*** THE DATA Section Begins ***

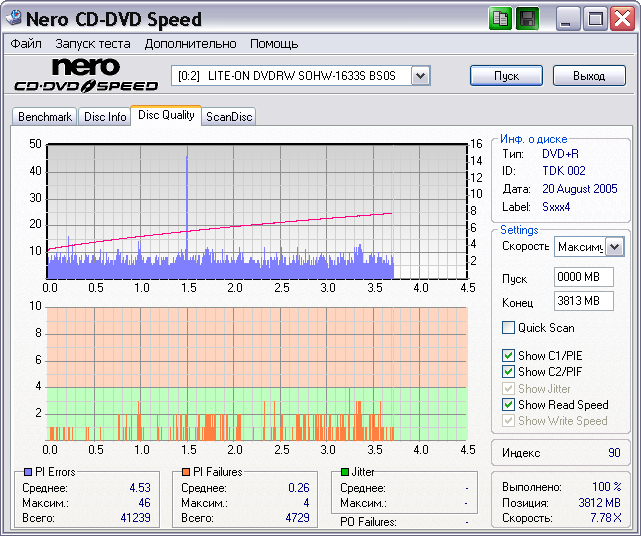Viewport: 641px width, 536px height.
Task: Disable Show Read Speed checkbox
Action: 509,405
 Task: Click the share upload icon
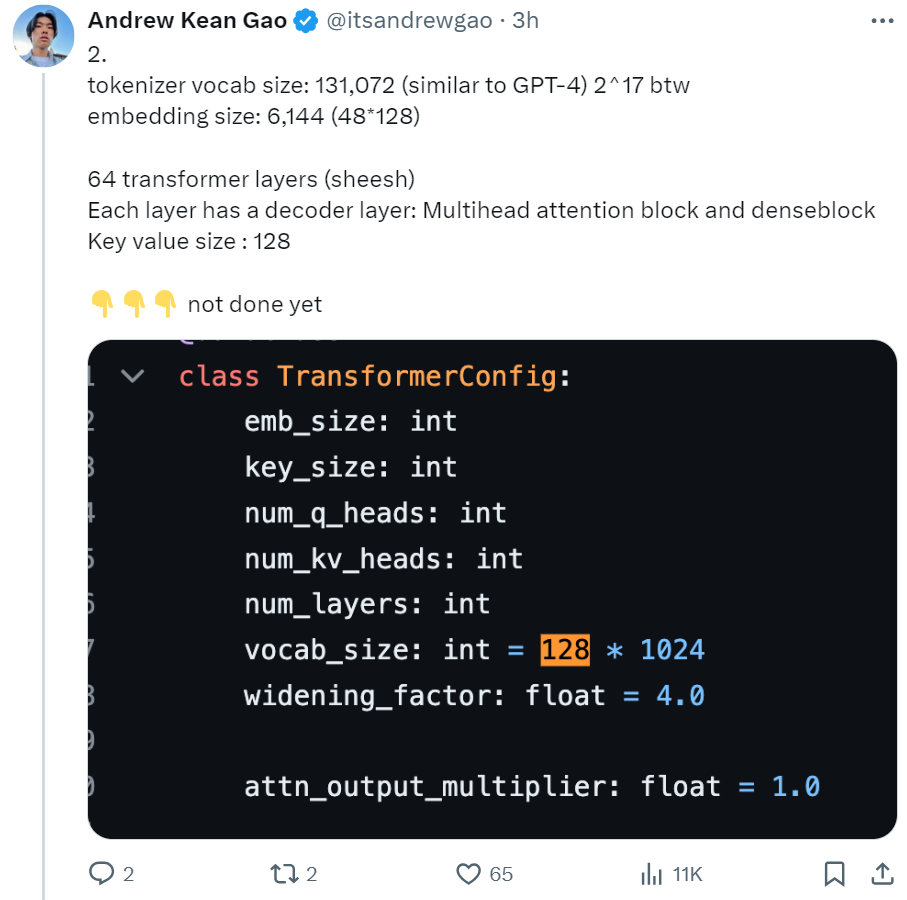(882, 874)
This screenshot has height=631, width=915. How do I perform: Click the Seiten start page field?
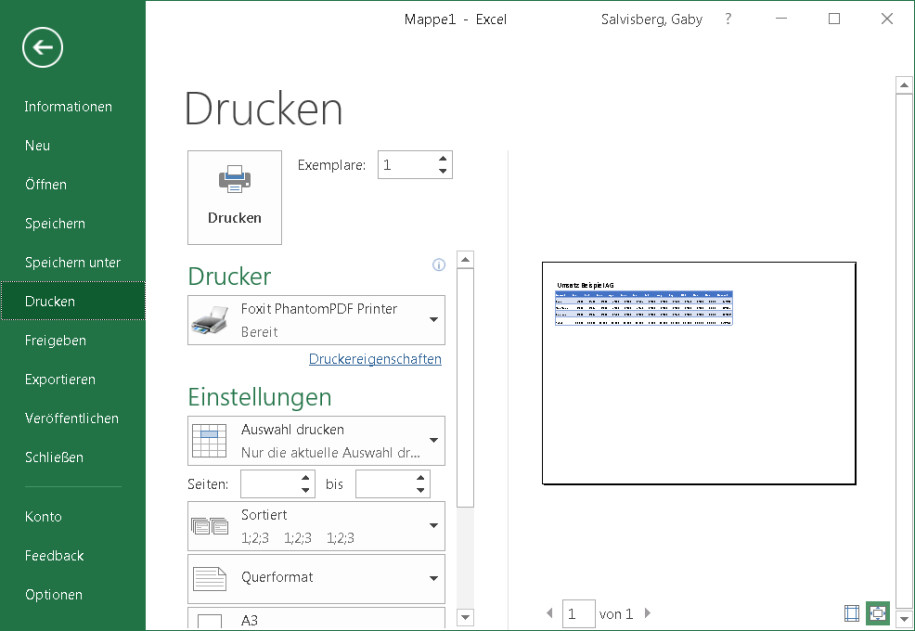(268, 484)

*** THE DATA Section Ends ***

_WHAT TO PRODUCE_:
Quote precisely the lines of the data from the line containing "This screenshot has" through its final line, both included, excluding pictures.

_ANSWER BELOW_:
This screenshot has height=631, width=915. How do I perform: Click the Seiten start page field?
(268, 484)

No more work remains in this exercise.